Generality of the RT–DP tradeoff observed on PITA

Determine whether the observed reversal in length generalization—where reasoning-trace–finetuned models outperform direct-prediction models on breadth-dominated PITA splits but underperform on depth-dominated PITA splits—persists beyond the PITA propositional-logic dataset, and characterize the mechanism governing the tradeoff between long-trace failure modes and generalization strengths across tasks.

Background

The paper reports a consistent reversal in length generalization between reasoning trace (RT) and direct prediction (DP) models across PITA splits: RT models excel on broad and shallow ("boule") splits, while DP models excel on narrow and deep ("baguette") splits. This is counter to common intuitions that RTs should help on tasks with salient step-wise structure.

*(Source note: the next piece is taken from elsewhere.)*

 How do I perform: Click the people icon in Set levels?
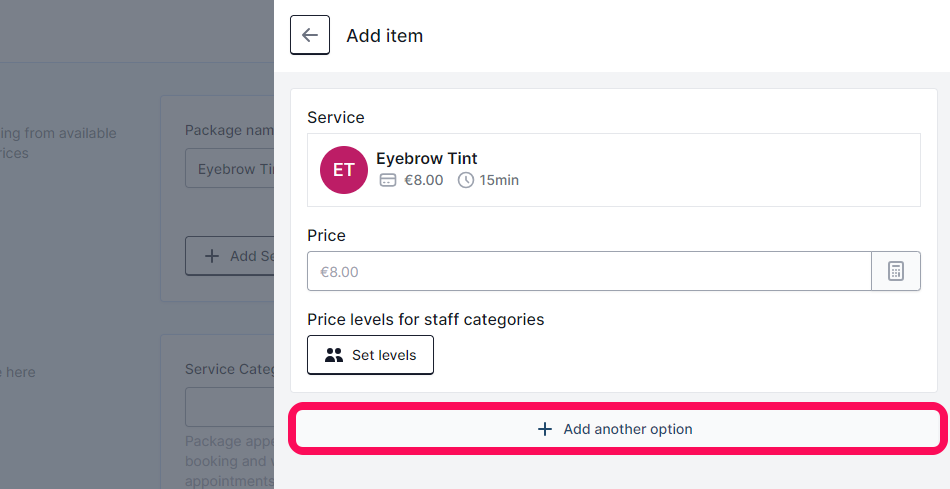(334, 355)
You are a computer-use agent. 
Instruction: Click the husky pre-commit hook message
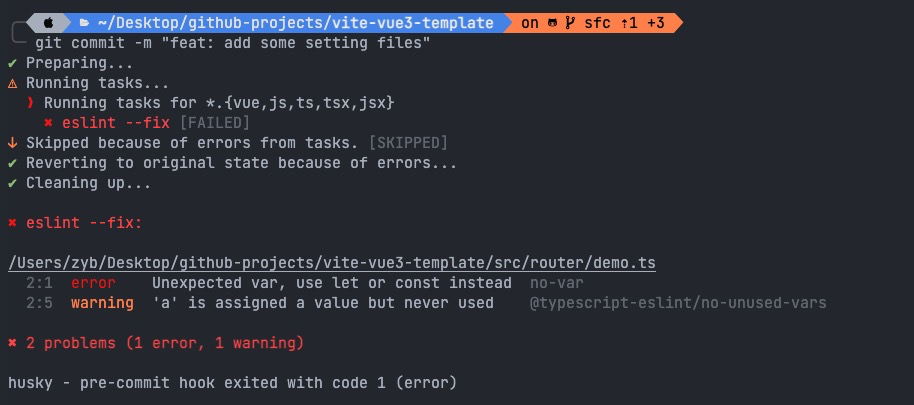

The authors note that failures of long reasoning traces (e.g., long-context processing issues and exposure bias) could intuitively explain RT underperformance on deep tasks, but it remains unresolved how this tradeoff operates overall and whether the phenomenon is specific to PITA or generalizes more broadly.

References

It remains unclear how this tradeoff operates between and long-trace failures and generalization strengths, and whether these results are idiosyncratic to PITA or indicative of broader phenomena.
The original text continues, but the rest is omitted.